> [REQUIRED ACTION]: The response must contain every line below in which "computer" appears.

> [Stored records]:
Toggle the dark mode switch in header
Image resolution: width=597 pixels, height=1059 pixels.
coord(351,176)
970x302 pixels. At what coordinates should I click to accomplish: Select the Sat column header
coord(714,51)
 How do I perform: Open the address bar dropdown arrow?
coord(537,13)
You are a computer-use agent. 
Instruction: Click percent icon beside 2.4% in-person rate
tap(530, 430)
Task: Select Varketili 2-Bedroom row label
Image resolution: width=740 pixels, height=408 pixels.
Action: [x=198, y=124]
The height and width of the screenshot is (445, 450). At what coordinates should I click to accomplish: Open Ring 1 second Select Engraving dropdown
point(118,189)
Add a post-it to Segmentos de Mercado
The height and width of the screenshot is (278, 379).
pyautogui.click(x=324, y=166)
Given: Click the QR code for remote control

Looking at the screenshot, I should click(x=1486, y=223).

* * *

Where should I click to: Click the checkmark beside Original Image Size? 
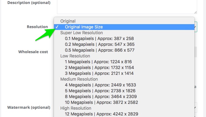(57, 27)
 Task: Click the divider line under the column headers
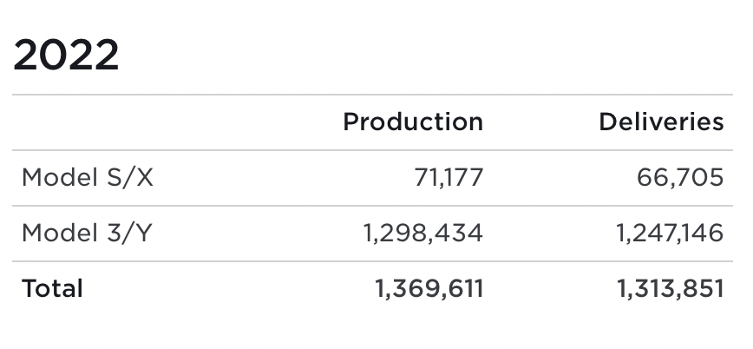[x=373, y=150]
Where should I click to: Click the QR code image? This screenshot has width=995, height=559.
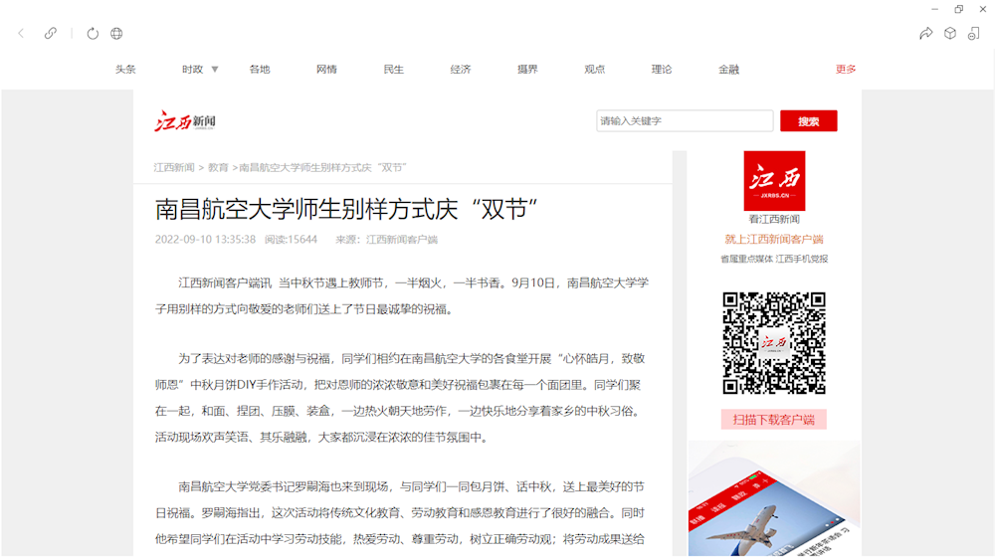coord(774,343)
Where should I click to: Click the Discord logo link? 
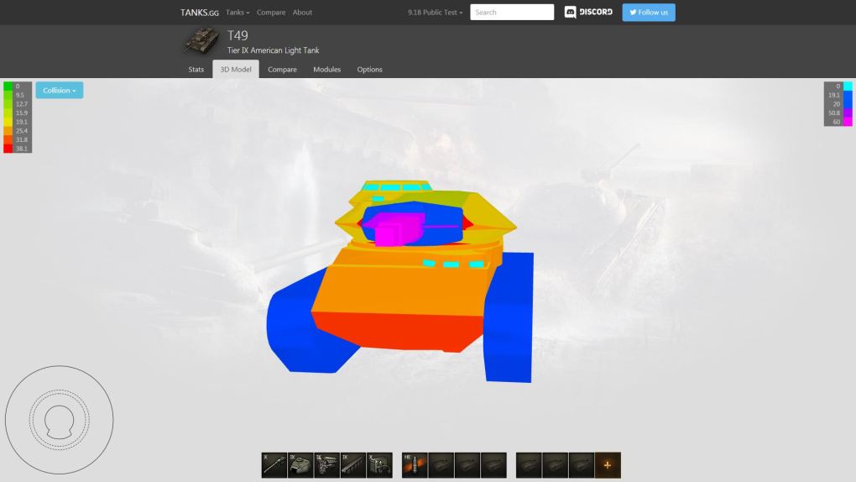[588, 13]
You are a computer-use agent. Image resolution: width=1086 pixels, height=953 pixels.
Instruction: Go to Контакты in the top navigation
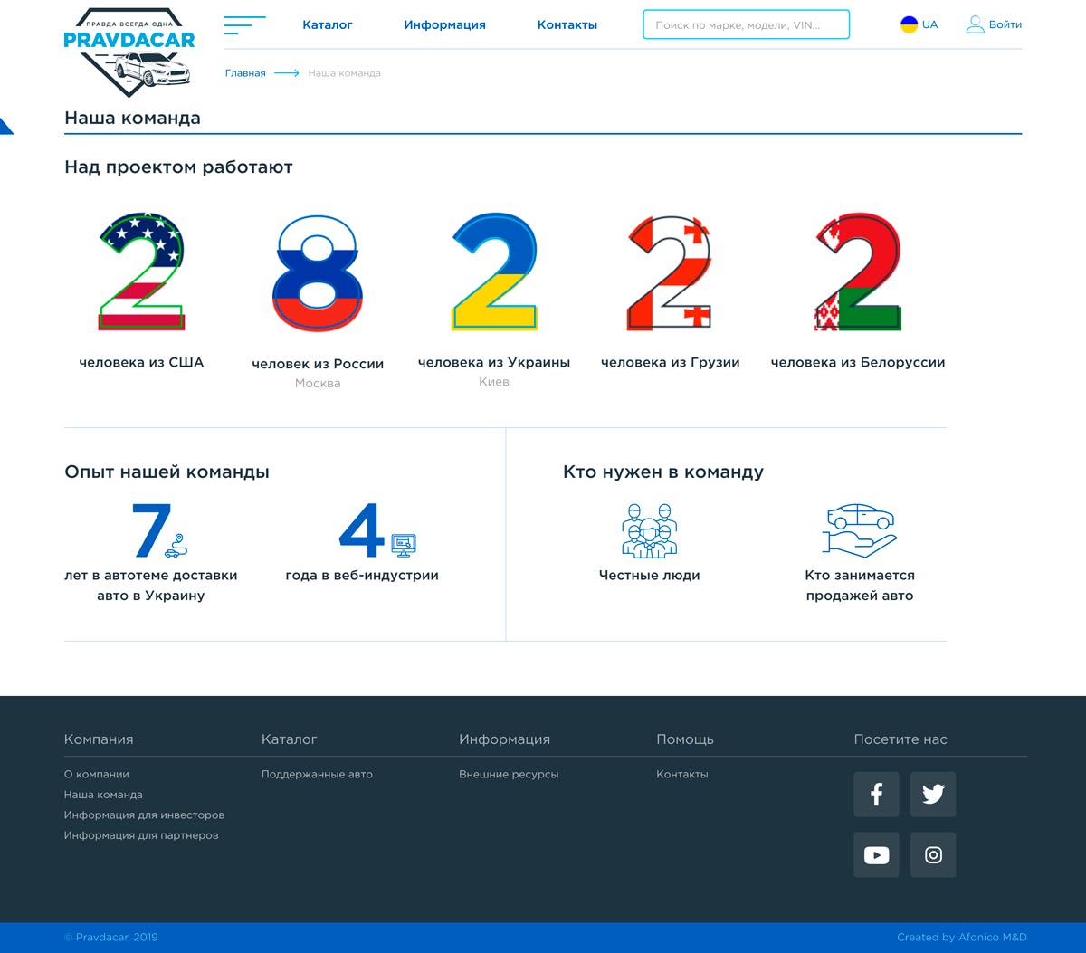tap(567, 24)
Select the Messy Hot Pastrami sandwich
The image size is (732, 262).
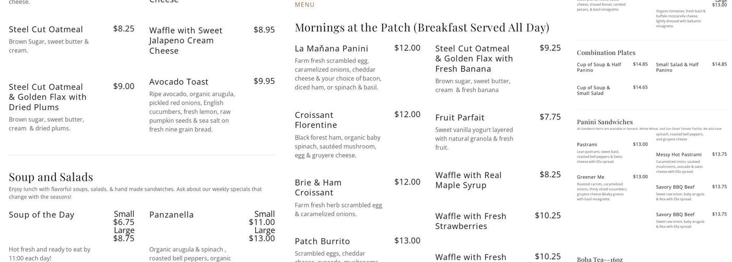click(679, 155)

> [SOLUTION TO THE EXERCISE]:
You are a computer-use agent. 
You are a computer-use agent. Image resolution: width=1086 pixels, height=953 pixels.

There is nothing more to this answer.